══ Texto de origem

Filipe Anacoreta Correia. “Quando o CDS diz que aspira a liderar um governo, poderá não ser nas próximas eleições”

O deputado defende o projeto de Assunção Cristas, mas prefere acalmar as euforias porque a história do CDS aconselha alguma cautela

Porque se falou tanto na democracia cristã no congresso do CDS?

O que me parece é que houve um debate, acompanhado de vários artigos de opinião de várias sensibilidades. Para mim, a questão foi mal colocada de início. Houve quem opusesse a nossa ideologia ao pragmatismo, o que não é correto. E houve também quem acentuasse a crítica no facto de Assunção Cristas não ter qualquer referência escrita à democracia-cristã na sua moção ao congresso. O problema é que quando colocamos o foco nas palavras que são – ou não – ditas, depois de serem ditas, parece que o problema se resolve. Não é bem assim. Neste partido sempre se falou muitas vezes na democracia-cristã e agora não é mais nem menos democrata-cristão do que era antes. Ou fazemos uma avaliação do caminho percorrido, das propostas feitas e do discurso político que se assume, ou fazemos uma avaliação em função de estarmos sempre a proclamar isto ou aquilo. A primeira parece-me mais positiva. Provavelmente nem todos no CDS são tão democratas-cristãos quanto se disse e repetiu, como o CDS de hoje não é tão pouco democrata-cristão quanto alguns acusam. Se olharmos para as medidas propostas pelo partido, a matriz está lá. A preocupação com os temas sociais está lá: a natalidade, a família, o envelhecimento ativo. Pode haver, por vezes, a tentação de falar muito, o que só instrumentaliza o conceito em si.

Portanto, usou-se a democracia-cristã de maneira errada nessa discussão?

Sim. Por vezes, usa-se mais um determinado posicionamento político por este ser proveitoso do ponto de vista eleitoral do que por crença genuína. Mas as pessoas sentem isso. Com Assunção Cristas, esse fenómeno é mínimo, mas no passado, eu sentia isso: que o CDS falava da democracia-cristã por uma questão de oportunismo, por uma questão de oportunidade eleitoral. Chegávamos aos congressos e havia uma preocupação de distanciamento a essa referência identitária. Chegávamos às eleições e sentia-se uma pressão eleitoral para responder a esse eleitorado. Esse oportunismo nem sempre era bem aceite.

════
══ Material apresentado

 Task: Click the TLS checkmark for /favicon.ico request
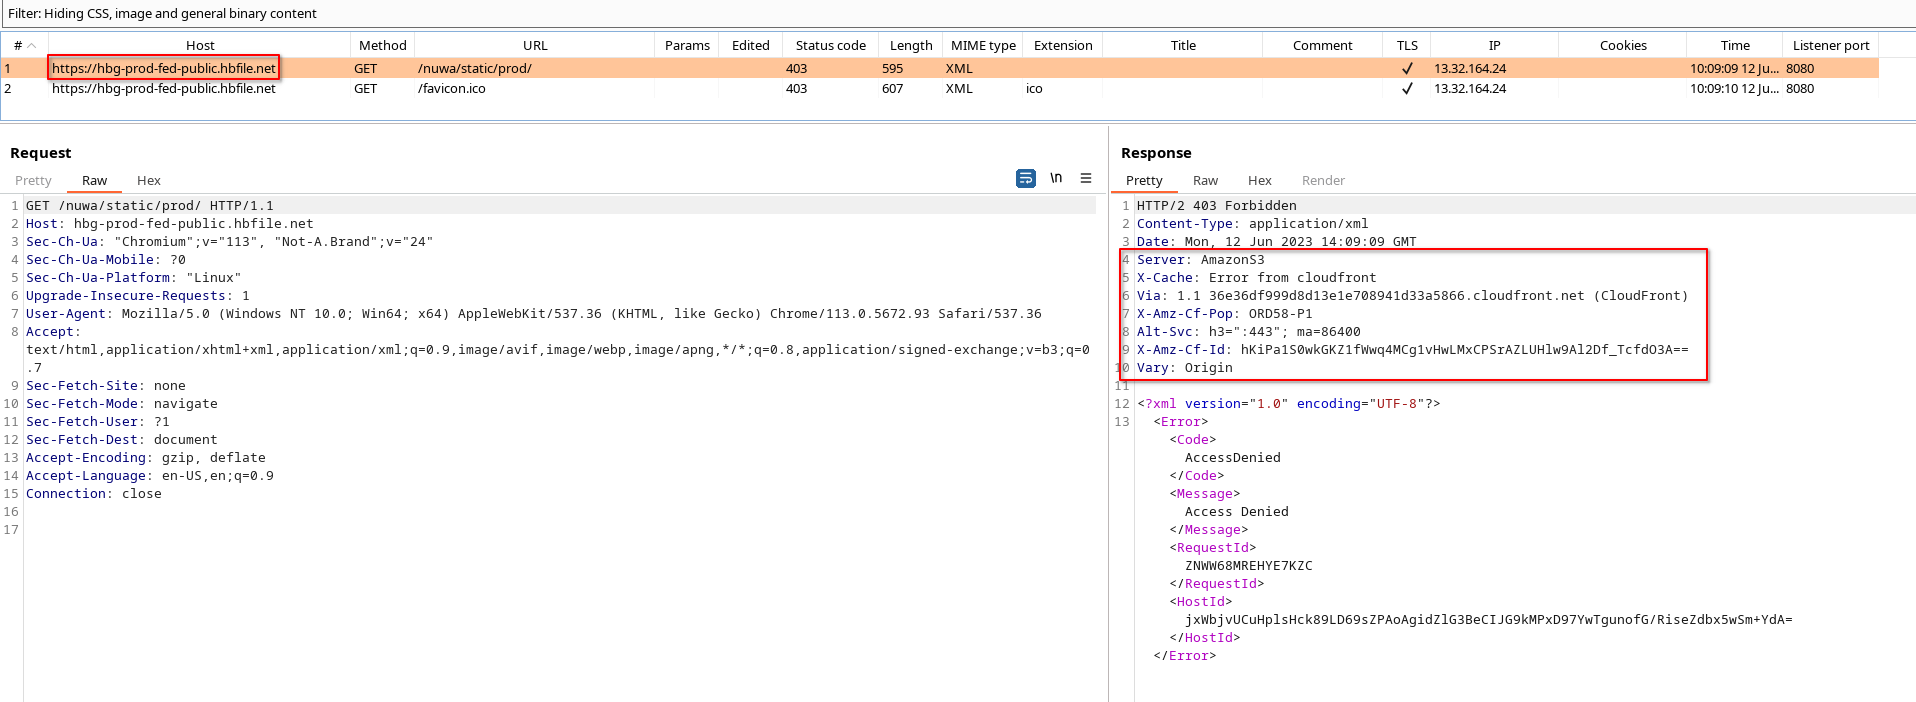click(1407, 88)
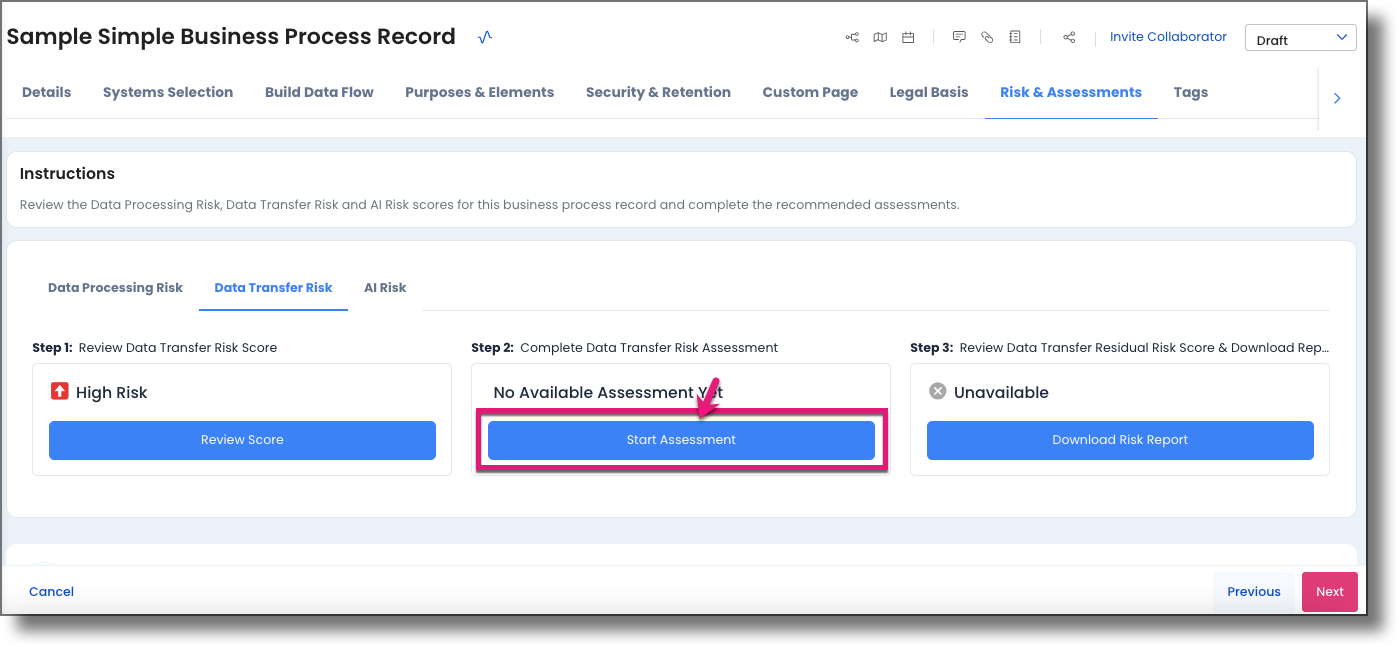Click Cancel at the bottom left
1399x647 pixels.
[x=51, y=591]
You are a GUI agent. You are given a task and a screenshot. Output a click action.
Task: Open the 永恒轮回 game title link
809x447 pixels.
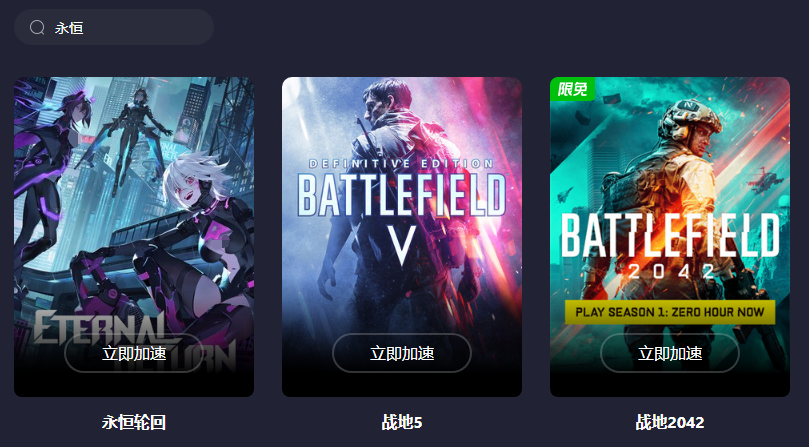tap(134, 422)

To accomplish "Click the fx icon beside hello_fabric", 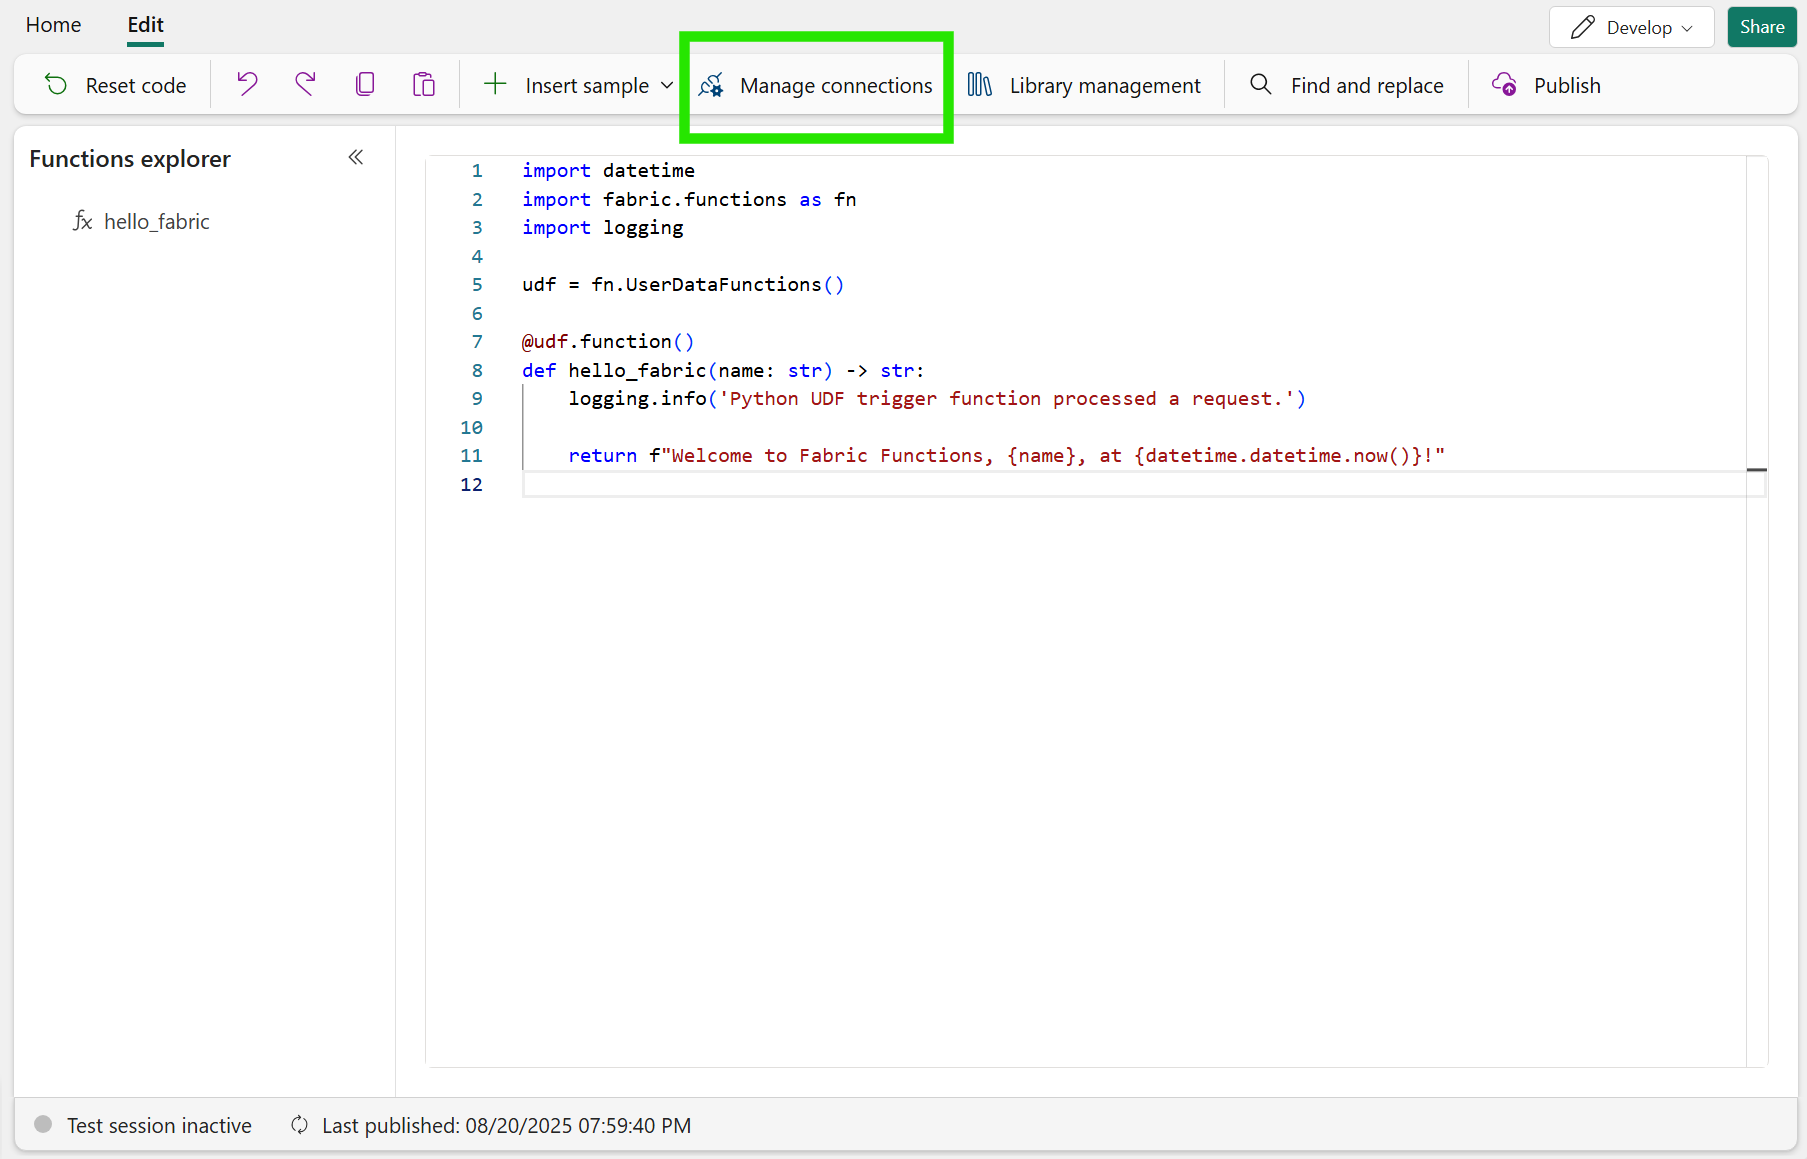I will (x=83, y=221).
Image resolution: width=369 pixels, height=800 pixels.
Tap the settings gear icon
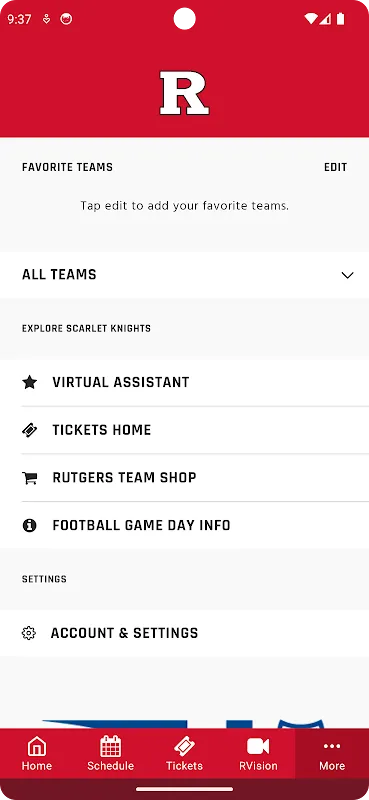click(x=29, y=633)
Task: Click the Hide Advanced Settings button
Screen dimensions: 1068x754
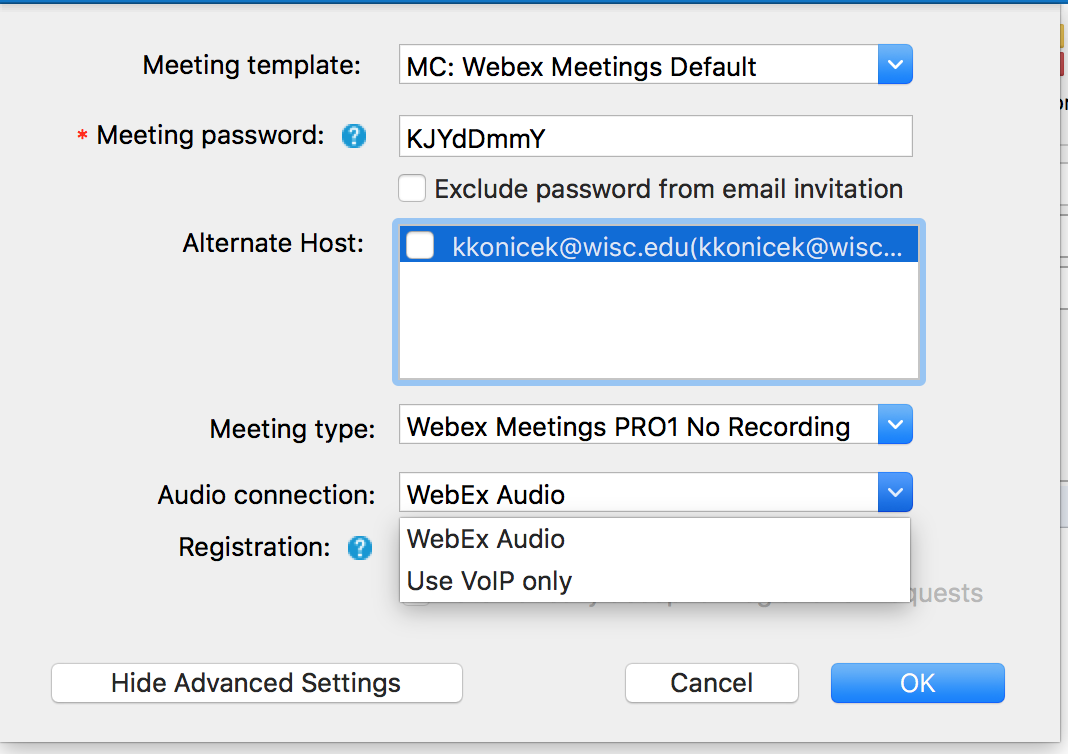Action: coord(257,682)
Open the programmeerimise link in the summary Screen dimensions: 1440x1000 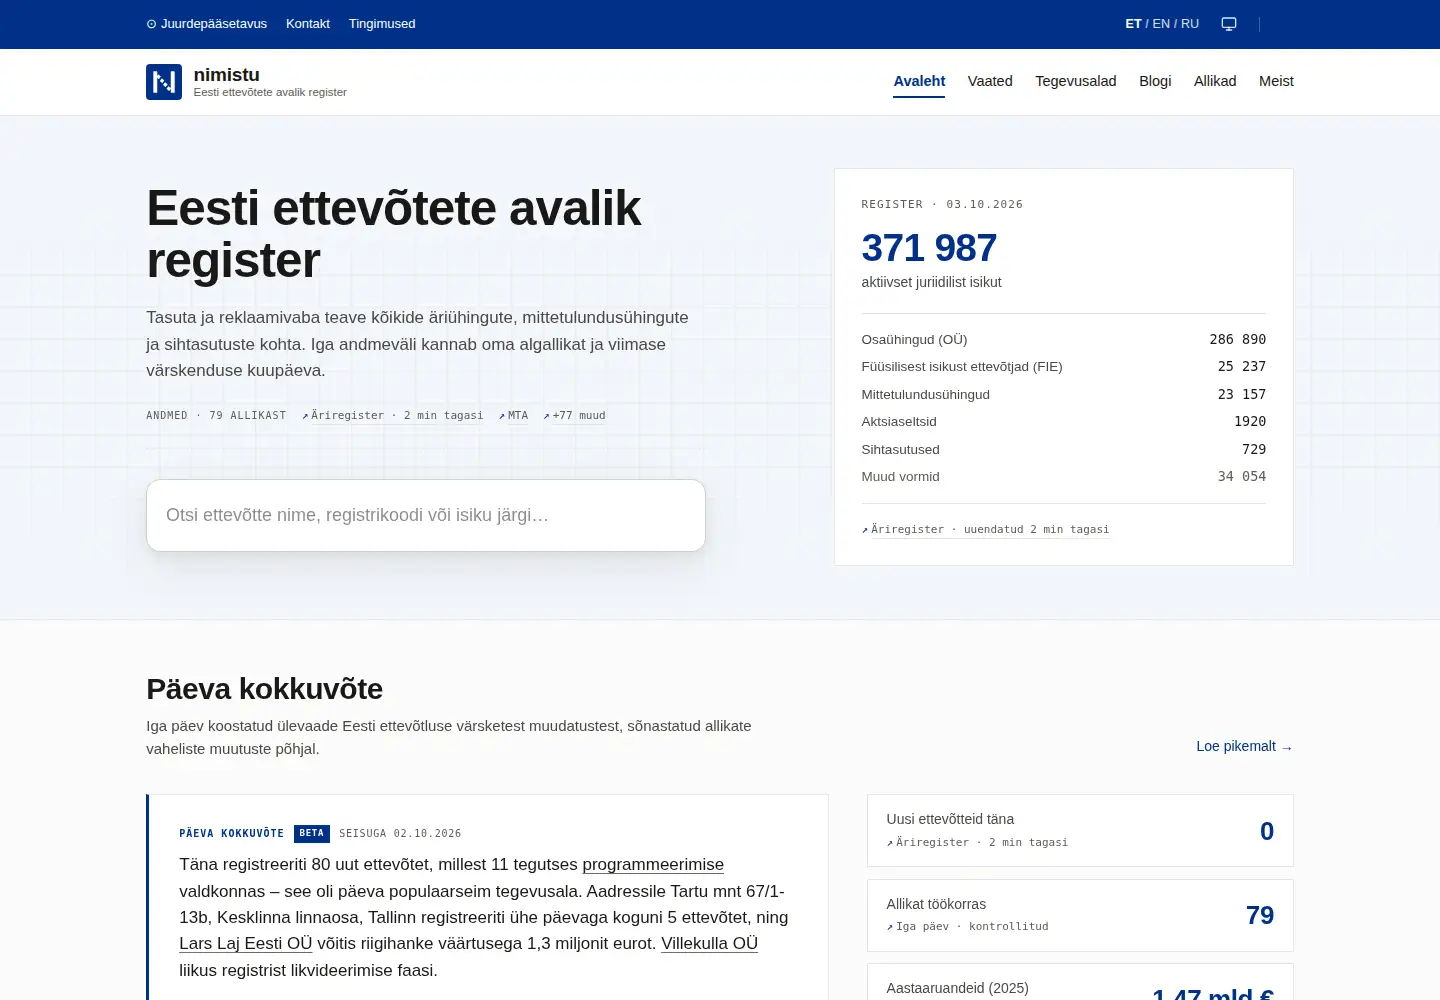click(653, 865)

════

• [Tarefas a realizar]:
- a) Reescreva o trecho da entrevista sobre o CDS que vai de "Filipe Anacoreta Correia." até "congresso do CDS?", trocando "Assunção Cristas" por "a líder do partido".
- b) Extraia dos registos todas as linhas que contêm a palavra "pixels", respeitando as maiúsculas e minúsculas.
A entrevista e os registos são materiais independentes entre si.

• [Soluções]:
- a)
Filipe Anacoreta Correia. “Quando o CDS diz que aspira a liderar um governo, poderá não ser nas próximas eleições”

O deputado defende o projeto de a líder do partido, mas prefere acalmar as euforias porque a história do CDS aconselha alguma cautela

Porque se falou tanto na democracia cristã no congresso do CDS?

- b)
1399x647 pixels.
809x447 pixels.
Image resolution: width=369 pixels, height=800 pixels.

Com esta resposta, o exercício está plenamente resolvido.